De pronto la pequeña Lía suelta la mano lívida que, dejada ir, ya no la detiene, para corretear incansable detrás de alguna mariposa estéril, sin dejar que la hierba crezca. Inconsciente juego, ojos que brillan en la primera vez. Tu mirada sorprendida, sorprendente.
Entonces la vieja Lía arruga el ceño de los años.
-Mi primer bosque… claro que me acuerdo… un buen locus amoenus.
Admite a media sonrisa mientras cierra el libro polvoriento, lo deja en el segundo anaquel de la librería de su padre y se escabulle de algún modo hacia la salida por entre aquel macizo desbarajuste, impreciso atanor de pliegos y palabras ancladas en otro siglo, algo cansada, satisfecha y siempre lúcida, la vieja Lía, camino, según dicen, de una ciudad cualquiera, de su ruido.
Atrás quedan los altos muros ondulantes del yerbazal de Tyn, donde las aguas mefíticas son una trampa para los antílopes perdidos, donde habitan sapos descomunales y se escurren, reptantes, crótalos albinos que jamás han visto la luz del sol.
Atrás, las extremas láminas moráceas, premonitorias, que ocupan el límite septentrional del impenetrable Desierto Azul, la voracidad en las riberas de las siempre hambrientas hienas Mzame-Mzame, los vórtices esféricos que desencadenan las tormentas allá arriba, no lejos de las cumbres Híbridas. Atrás.
Atrás, por fin atrás, rebasada en el tedio de las últimas horas, la Ciénaga que vuelve locos a los hombres Nidor, aficionados a pensar, algunos dicen, de vez en cuando.
Pero ahora los pies de Lía y Lía hollan una tierra cada vez más firme, y es por ello que, superada la más dura de las pruebas, sus corazones retumban con fuerza, y una esperanza, recobrada cuando ya se creían abandonadas a su suerte, se dibuja bajo la doble tela que les cubre el rostro. Avanzan en silencio, espoleadas por las flautas de los grillos que invaden el aire. La levedad que sienten sólo es comparable a la mirada, a la seda intacta que, promesa de futuro, rozara sus mejillas en el momento de la partida. Luz, aire. Rigor de pergamino en las yemas. Fugitivas de la muerte simbólica, horadan un instante el país de los sueños en busca de aquellos recuerdos dichosos para despertar de nuevo, arrellanadas junto al musgo que crece bajo los tejos, tan sólo a un salto del claro donde rumorean las luciérnagas y se desperezan los hurones.

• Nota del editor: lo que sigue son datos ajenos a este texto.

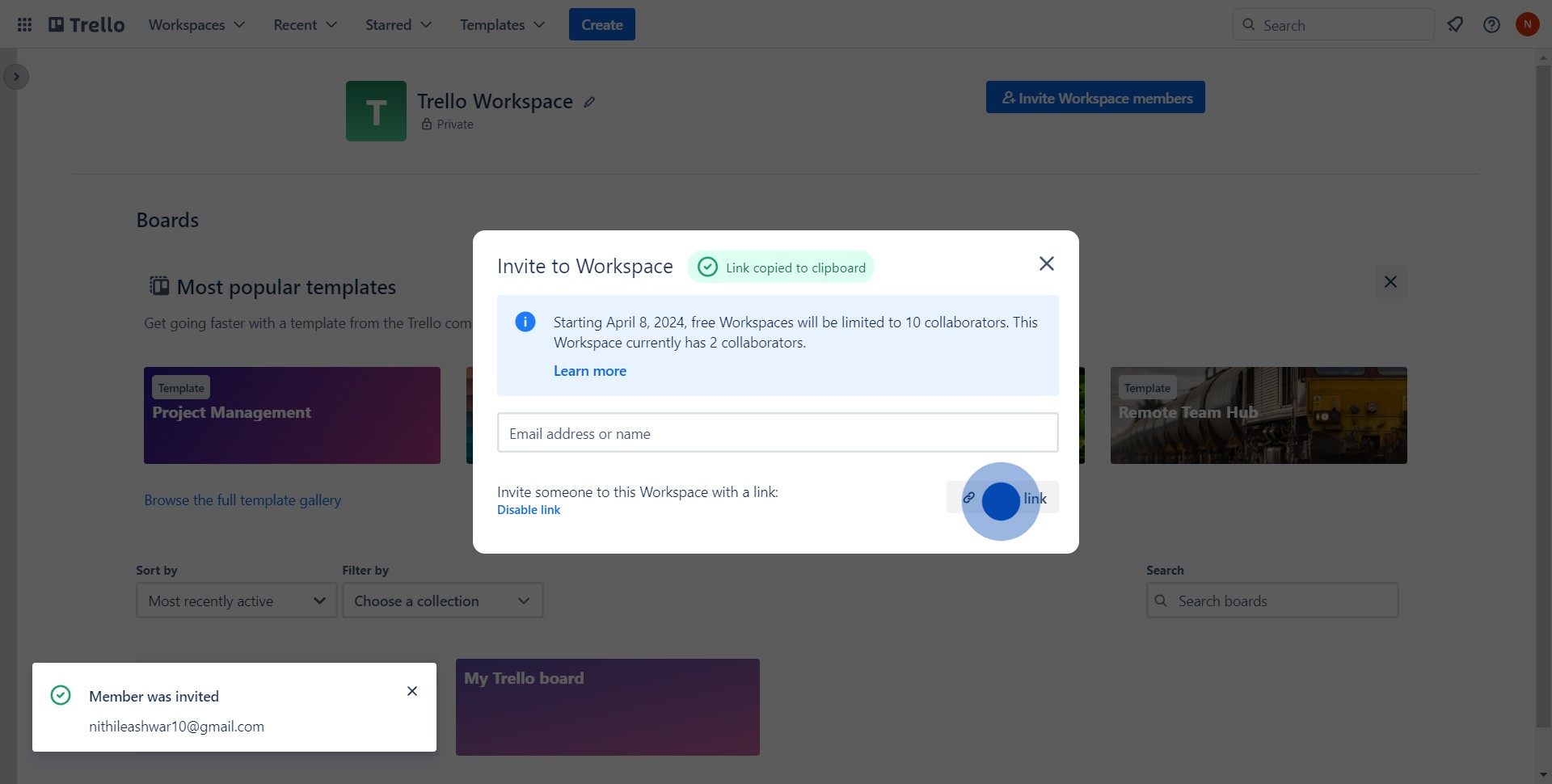1552x784 pixels.
Task: Expand the Templates dropdown
Action: 502,25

-Dime, Lía – Lía sujeta el brazo de Lía mientras le susurra, discreta, al oído -, ¿es este el lugar que buscamos?
-No lo sé – Lía, dubitativa se incorpora apoyándose en la corteza húmeda de un árbol -, tendremos que comprobarlo.

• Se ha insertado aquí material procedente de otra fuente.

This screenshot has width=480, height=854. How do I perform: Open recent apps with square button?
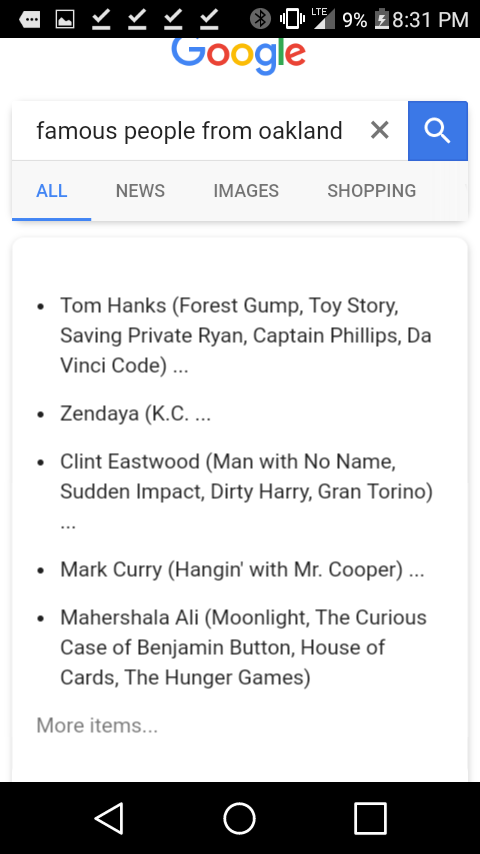[370, 818]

Y Lía entra en el claro del bosque seguido de cerca por la buena de Lía, que contempla, por primera vez desde incontables jornadas, el arco sublime de la cúpula del cielo. Dominando la noche, como una perla que alborea bajo el agua, Venus brilla a lo lejos, solitario astro en su espuma, fruto de luz que estremece a dos mujeres. La Luna no existe. Capa de carbunclos, terciopelo cubre esta noche el inmenso espejo rotundo. Su ausencia es para Lía y Lía demasiado mágica.
-Sabía que volverías.
-Por qué lo sabes, Lía.
-Porque tarde o temprano siempre acaba sucediendo.

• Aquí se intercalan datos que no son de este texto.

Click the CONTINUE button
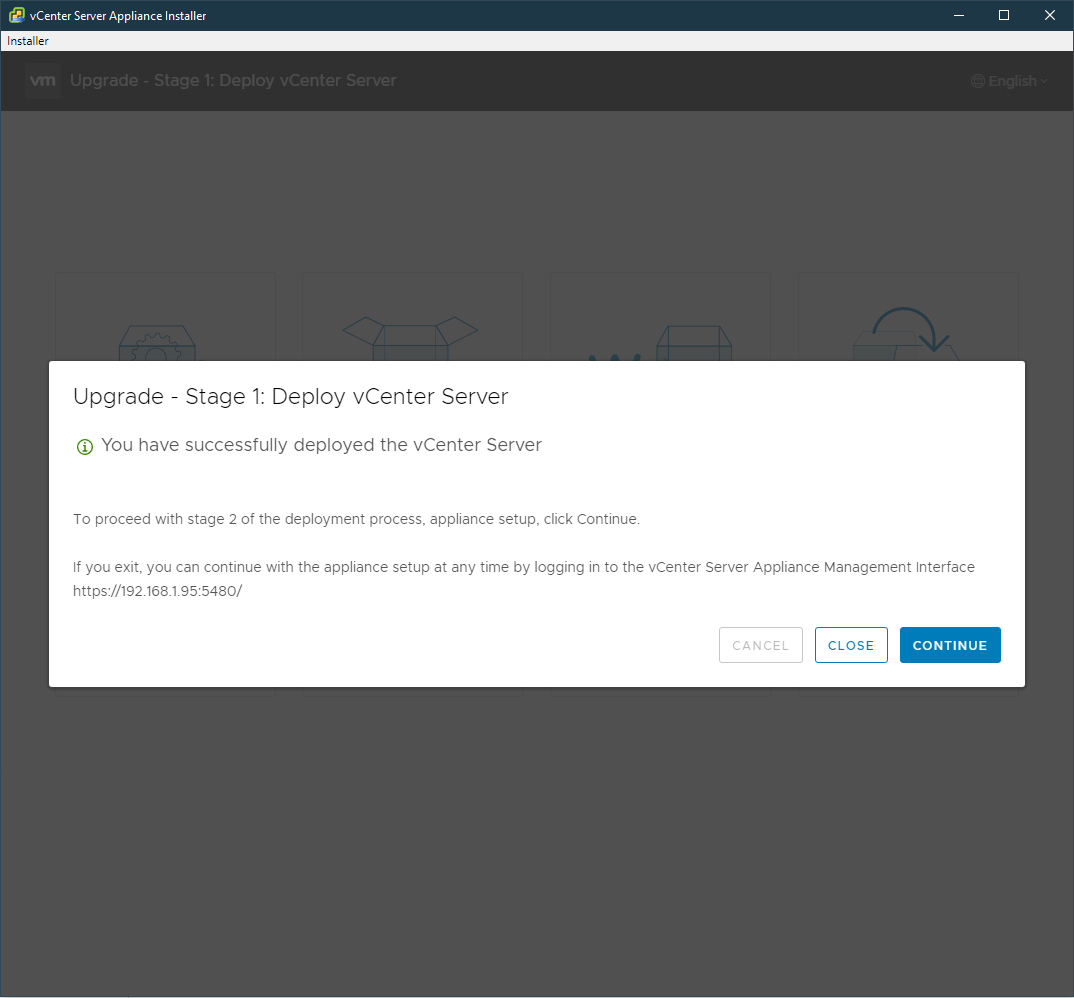 pyautogui.click(x=949, y=645)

Gozosas retienen el horizonte suspendido, esbelto, mano en mano, mientras el viento se presta para destrenzar las hebras que, escuálidas, penden aún sobre los labios. Aire, luz arbórea. Que por el Oriente ya se eleva el rubor. Más allá, donde vírgenes, se ramifican los rododendros, cálidos colores espesan el espacio.
-Dime, Lía.
-Te escucho, Lía.
-¿Por qué me trajiste a este lugar?
-Para saber si aún existe – sonríe - ¿Te acuerdas? Este fue mi primer bosque.
De pronto la pequeña Lía suelta la mano lívida que, dejada ir, ya no la detiene, para corretear incansable detrás de alguna mariposa estéril, sin dejar que la hierba crezca. Inconsciente juego, ojos que brillan en la primera vez. Tu mirada sorprendida, sorprendente.
Entonces la vieja Lía arruga el ceño de los años.
-Mi primer bosque… claro que me acuerdo… un buen locus amoenus.
Admite a media sonrisa mientras cierra el libro polvoriento, lo deja en el segundo anaquel de la librería de su padre y se escabulle de algún modo hacia la salida por entre aquel macizo desbarajuste, impreciso atanor de pliegos y palabras ancladas en otro siglo, algo cansada, satisfecha y siempre lúcida, la vieja Lía, camino, según dicen, de una ciudad cualquiera, de su ruido.